Start of Exercise materials
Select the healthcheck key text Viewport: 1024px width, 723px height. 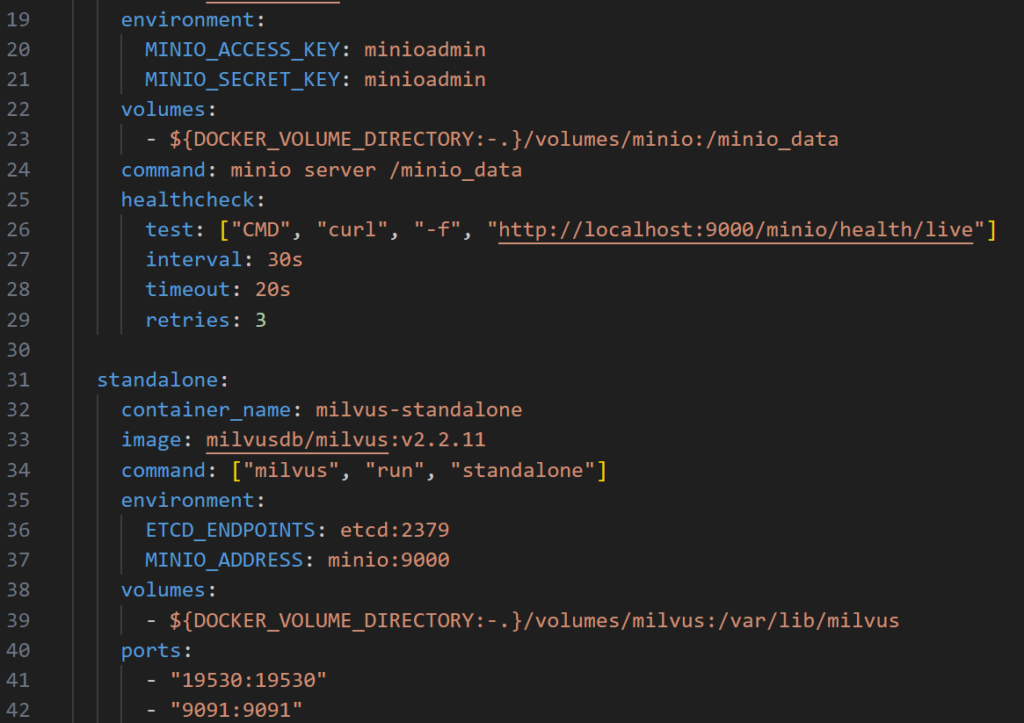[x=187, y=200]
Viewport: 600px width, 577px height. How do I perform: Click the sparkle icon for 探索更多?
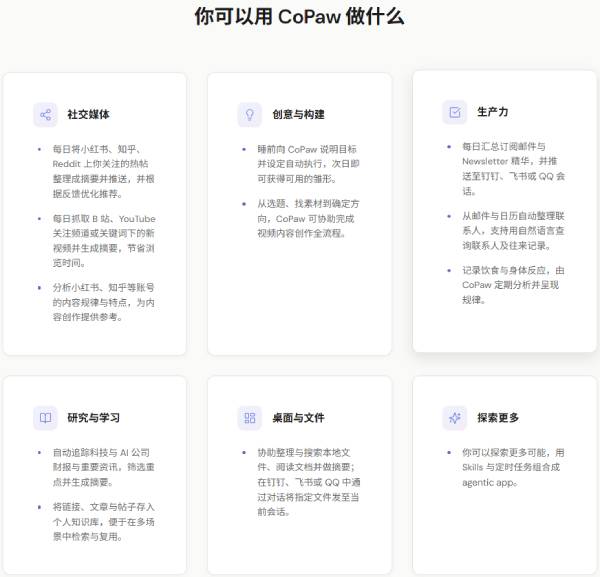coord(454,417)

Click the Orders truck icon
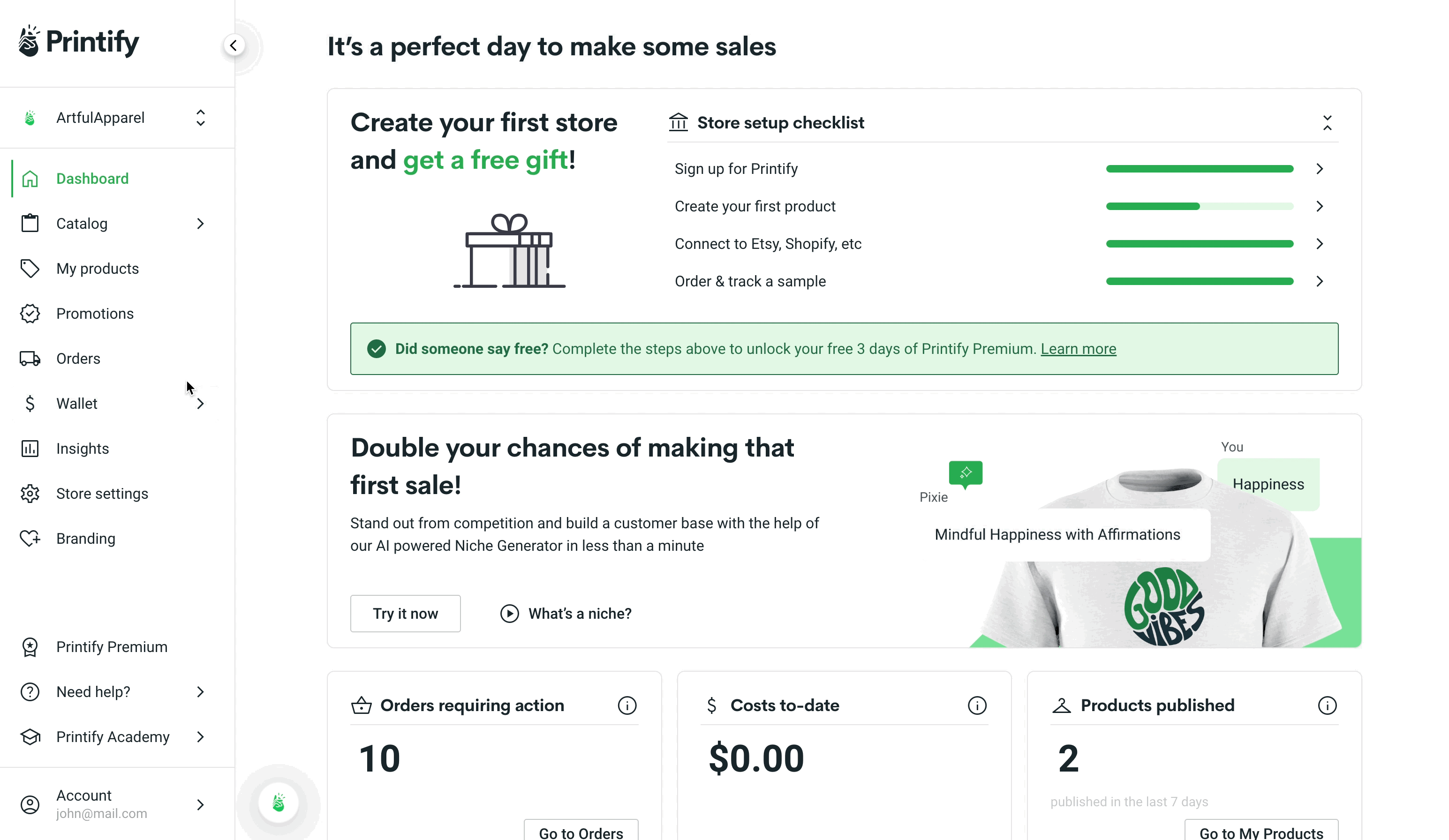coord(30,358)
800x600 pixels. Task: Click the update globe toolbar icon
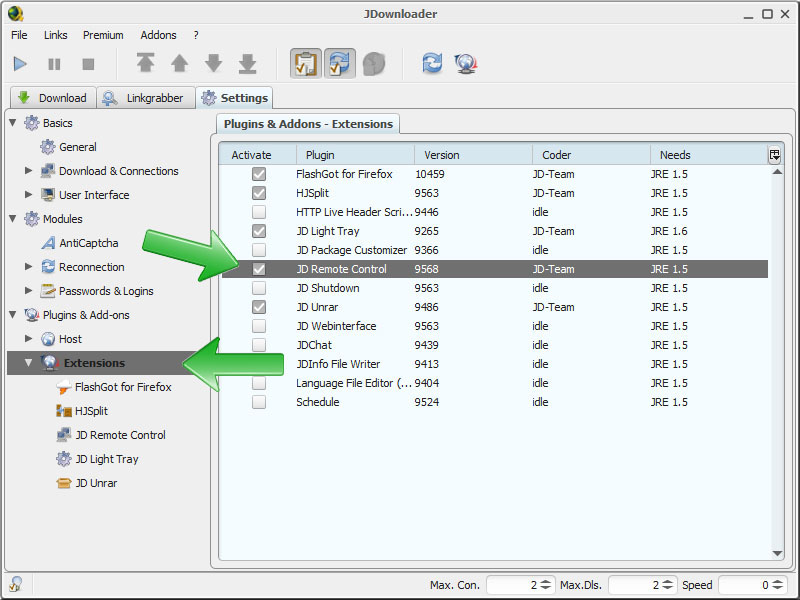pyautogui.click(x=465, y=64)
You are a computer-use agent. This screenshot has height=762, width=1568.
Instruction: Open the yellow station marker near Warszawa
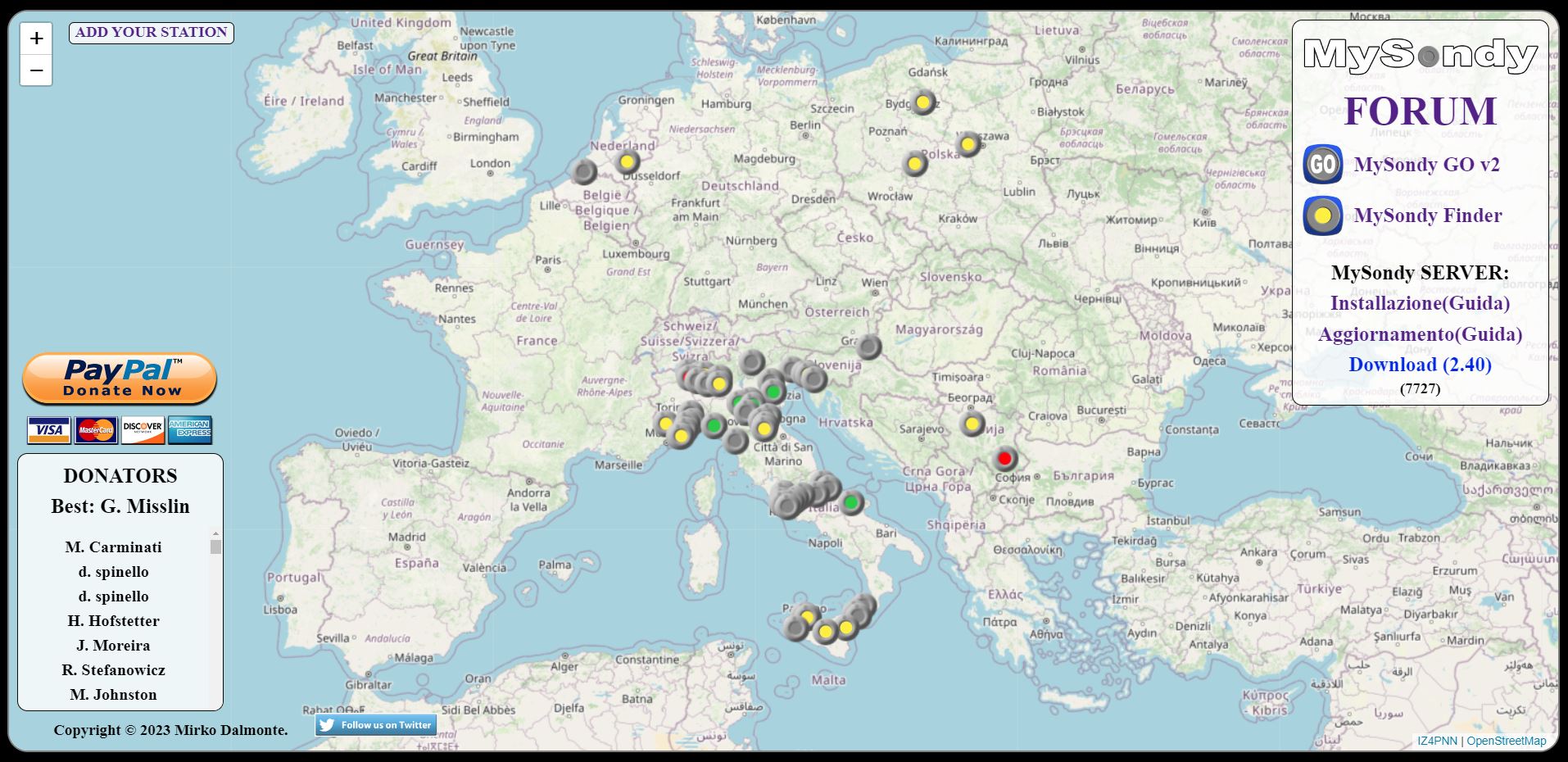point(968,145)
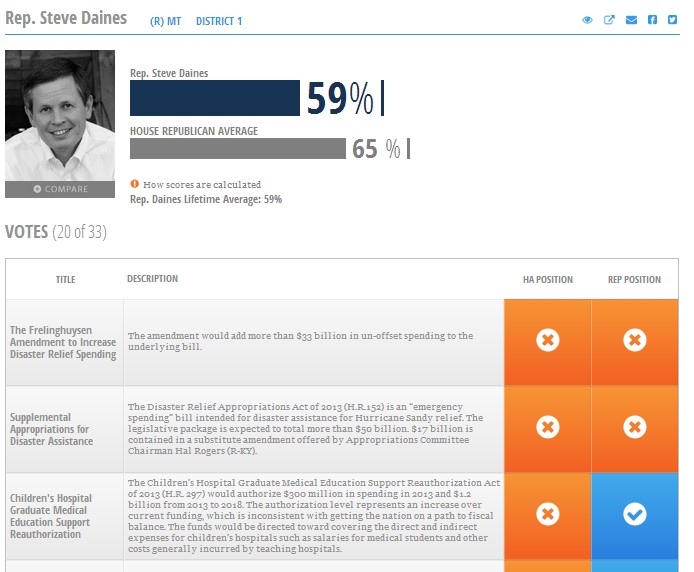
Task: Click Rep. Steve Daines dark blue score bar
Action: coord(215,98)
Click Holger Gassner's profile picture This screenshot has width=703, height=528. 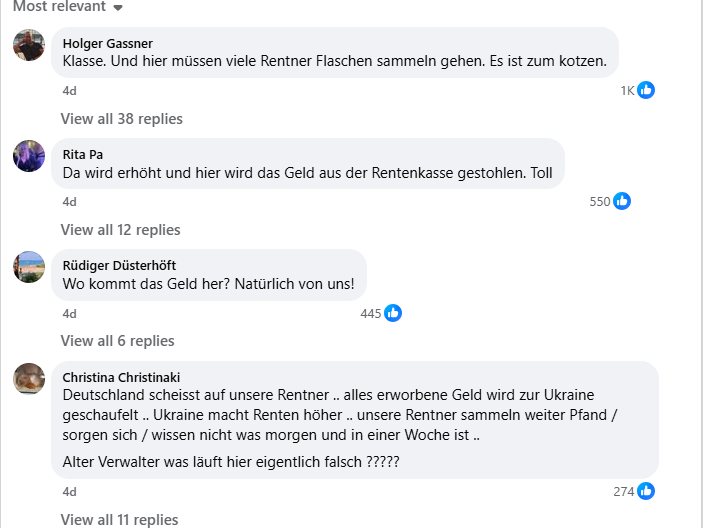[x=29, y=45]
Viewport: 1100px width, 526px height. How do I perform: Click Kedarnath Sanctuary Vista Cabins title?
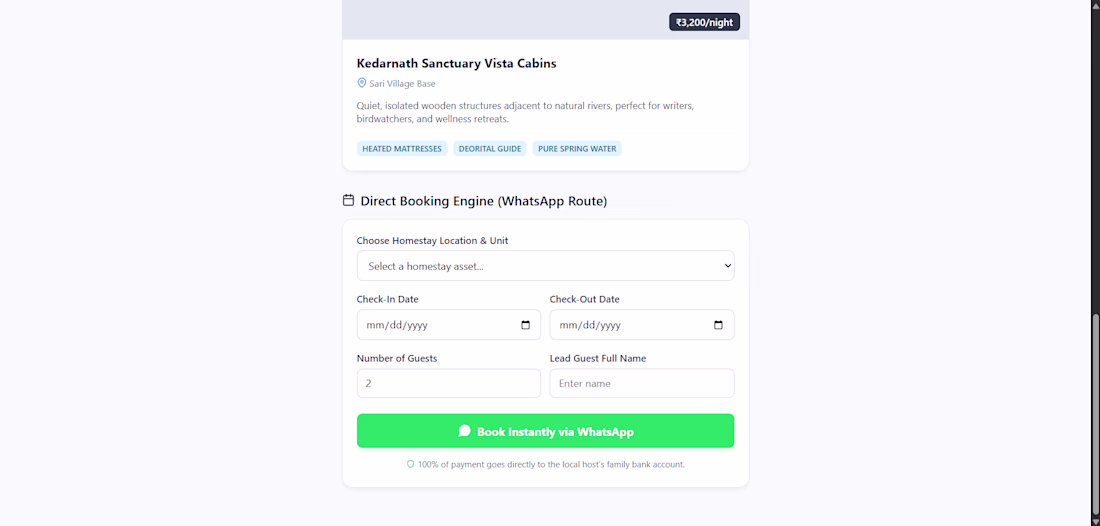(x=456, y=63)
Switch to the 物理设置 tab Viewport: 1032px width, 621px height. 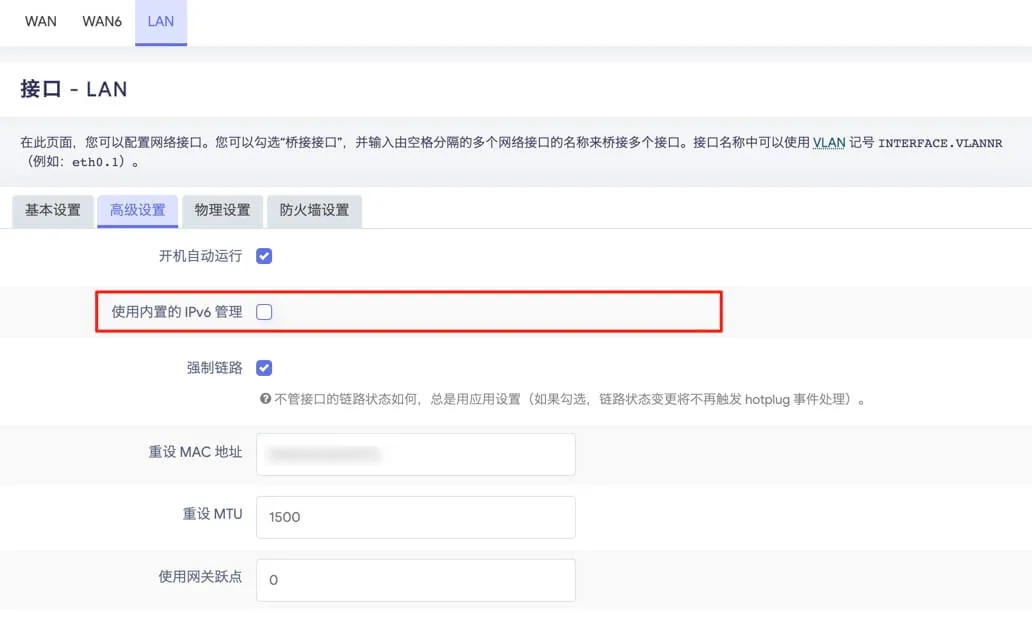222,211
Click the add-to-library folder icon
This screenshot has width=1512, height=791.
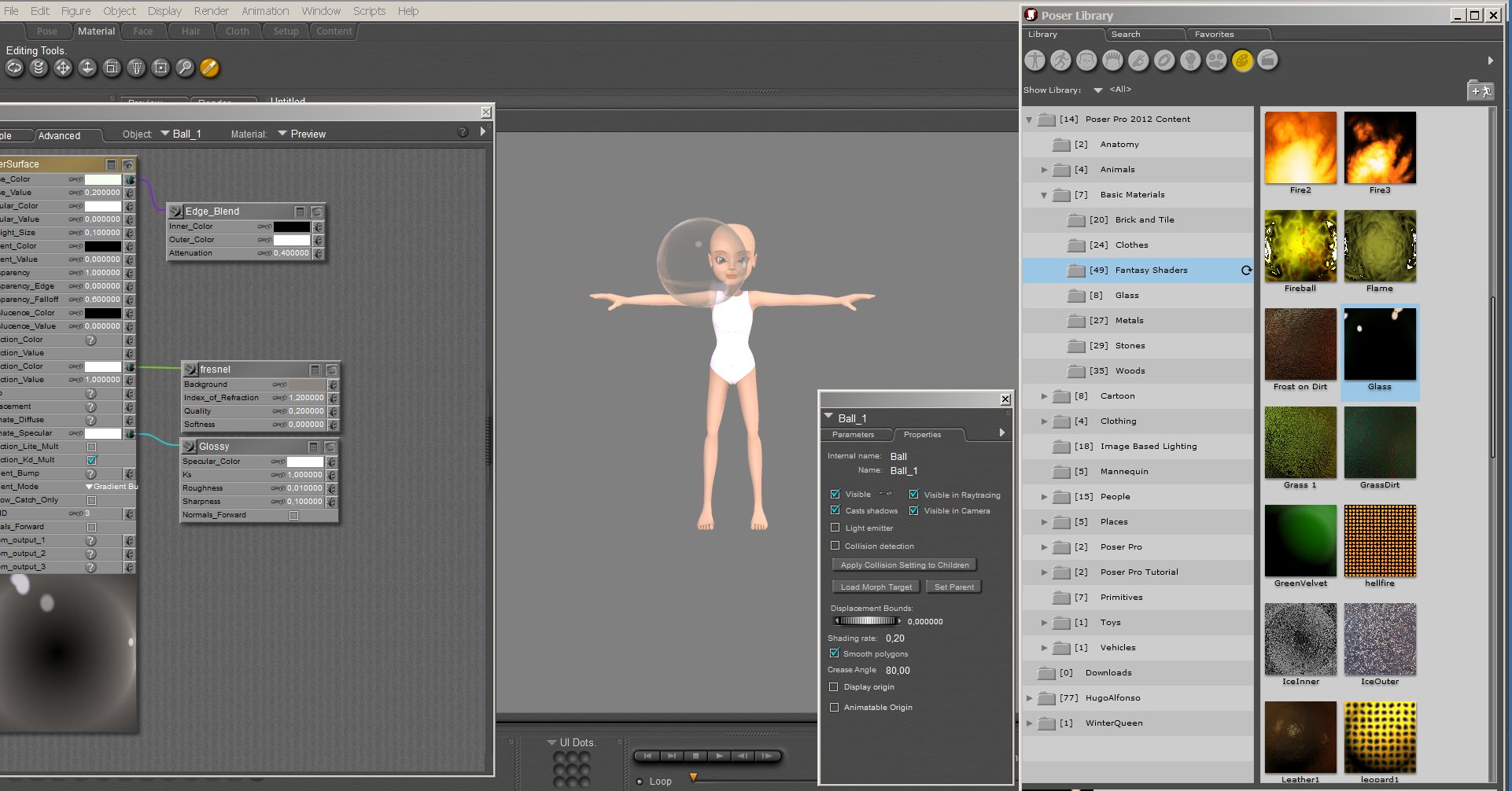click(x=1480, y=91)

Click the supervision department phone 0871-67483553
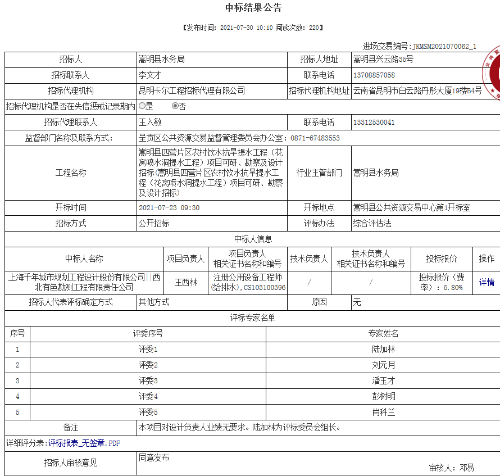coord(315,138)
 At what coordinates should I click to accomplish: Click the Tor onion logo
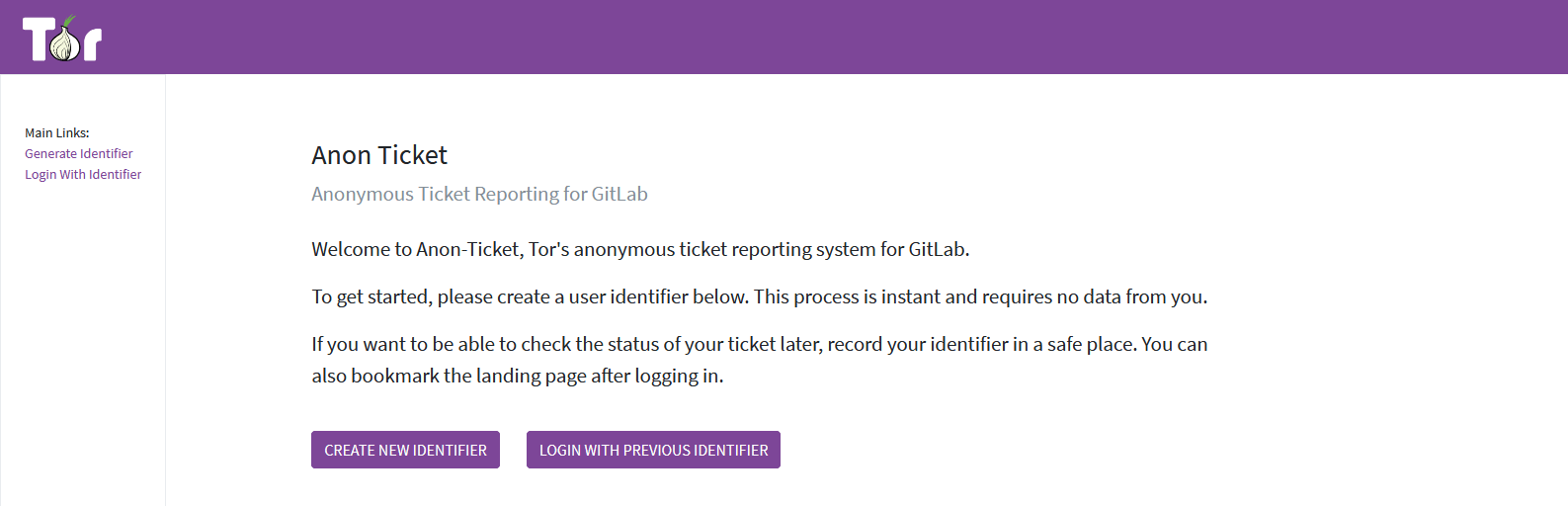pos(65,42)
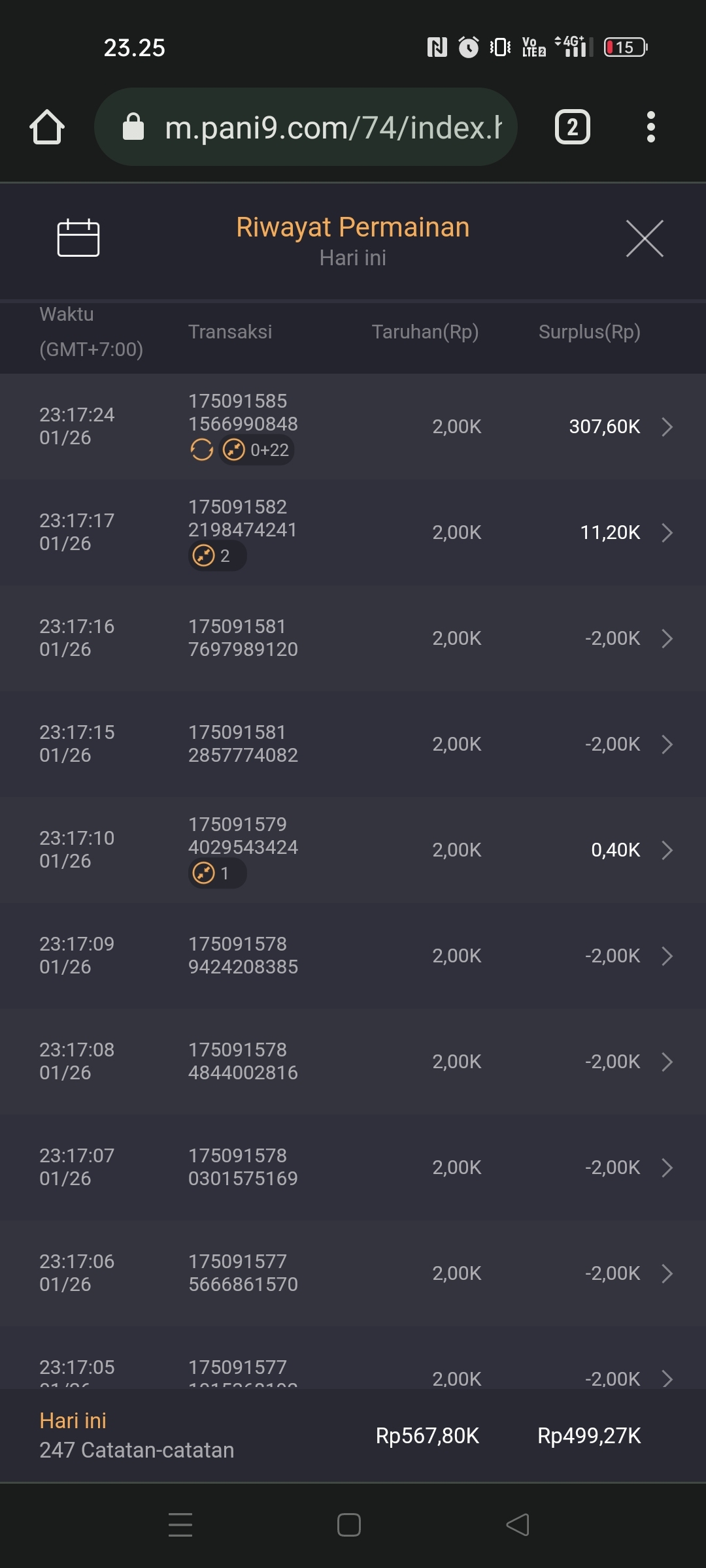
End of Exercise materials
Task goal
From the line containing "This screenshot has width=1512, height=791." to the last line of the entries, output every line exactly as written, but leave out the pictures.

The completed task
This screenshot has width=1512, height=791.
click(x=1480, y=91)

Click the supervision department phone 0871-67483553
coord(315,138)
 At what coordinates should I click to accomplish: Click the Tor onion logo
pos(65,42)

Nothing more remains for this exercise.